Quels avantages pour Haïti d’être admis à l’union africaine ?
C’est aux haïtiens de dire ce que la présence de leur pays dans l’Union Africaine pourrait leur rapporter. Moi, en tant qu’africain, je crois que cela permettra à l’Afrique d’assumer sa responsabilité historique par rapport à la Diaspora Africaine, aux Afrodescendants, afin de donner mieux corps à sa courageuse décision de « Diaspora 6e ». Une attitude que personne ne pourrait contester.
En dehors de votre article, l’académie diplomatique africaine que vous présidez a-t-elle un plan ou projet concret pour faire aboutir votre plaidoyer ?
A travers la représentation de l’ADA en Californie, les contacts directs sont pris avec des partis politiques et des membres de la Société Civile haïtienne. Les discussions pourraient aboutir à une coordination des actions pour rechercher une plus grande mobilisation responsable de l’Afrique par rapport à la crise actuelle.
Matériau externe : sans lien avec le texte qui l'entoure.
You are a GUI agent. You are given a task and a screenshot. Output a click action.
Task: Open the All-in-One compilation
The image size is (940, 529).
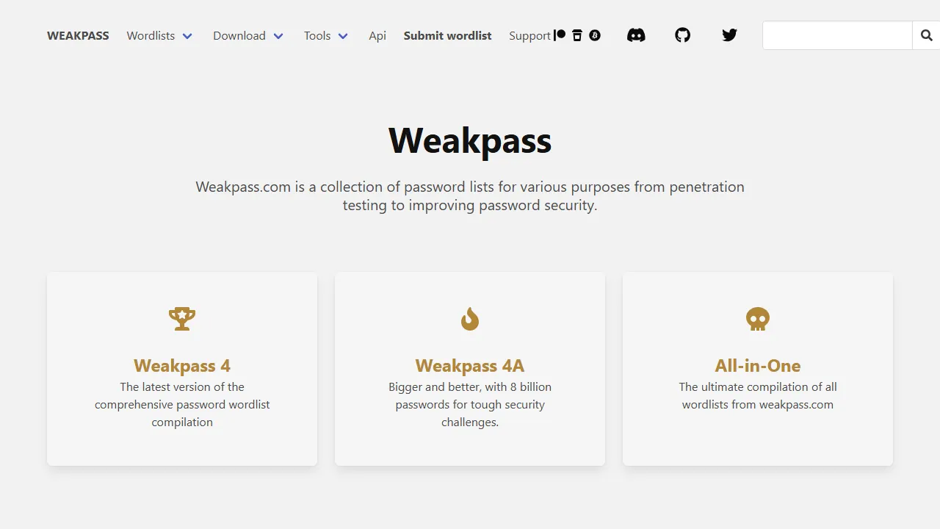coord(757,365)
Mais aussi, pour accompagner ce pays à vivre une stabilité qui bénéficiera à l’Afrique, à l’Amérique latine et au reste du Monde. Cette action n’a pas une vocation idéologique. Haïti est un Etat démocratique pluraliste. Et, le continent africain est habité par des peuples dont les Etats n’ont pas les mêmes orientations politiques ou économiques.
Les pays africains eux-mêmes sont à la traîne pour la plupart d’entre eux. Haïti ne viendra-t-il pas allonger la liste des pays souffreteux et en détresse ?
Les difficultés de Haïti sont à peine différentes de celles que connaissent certains États africains. Malgré tout l’Afrique évolue positivement sur le plan politique et sur le plan économique. Le Continent, en l’espace d’un demi-siècle, par cercle concentrique, à travers des organisations sous régionales, est entrain de consolider son intégration, à travers, l’UA, la BAD et bientôt la ZLECAF. C’est dans cette perspective que l’Afrique doit aider la première République noire, qui fête le 1er Janvier 2025 sa 220e année d’indépendance, à intégrer sa dynamique que certaines voix pessimistes ne doivent pas nous amener à sous-estimer.
Dans votre plaidoyer, quel rôle pourrait revenir à la presse puisque, on le voit, L’Académie diplomatique africaine est en partenariat avec Meilleur de l’actualité africaine.
Avec le Président de L’UJPLA, mon frère YAO Noël que je connais depuis plusieurs décennies, et avec qui je partage une certaine vision positive de l’Afrique, nous avions décidé dès sa prise de fonction à la tête des organisations de la presse africaine de mutualiser nos efforts pour une plus grande sensibilisation et une meilleure mobilisation des africains pour le triomphe de leurs causes principales et sur les problématiques internationales qui peuvent avoir une incidence sur l’Afrique. C’est dans cet esprit que nous avons signé un accord de coopération dont l’objet est que l’ADA en tant que Think Tank et L’UJPLA en sa qualité de Consortium de journalistes contribuent à former une solide Opinion publique Africaine en faveur de la Paix et du développement durable de notre continent.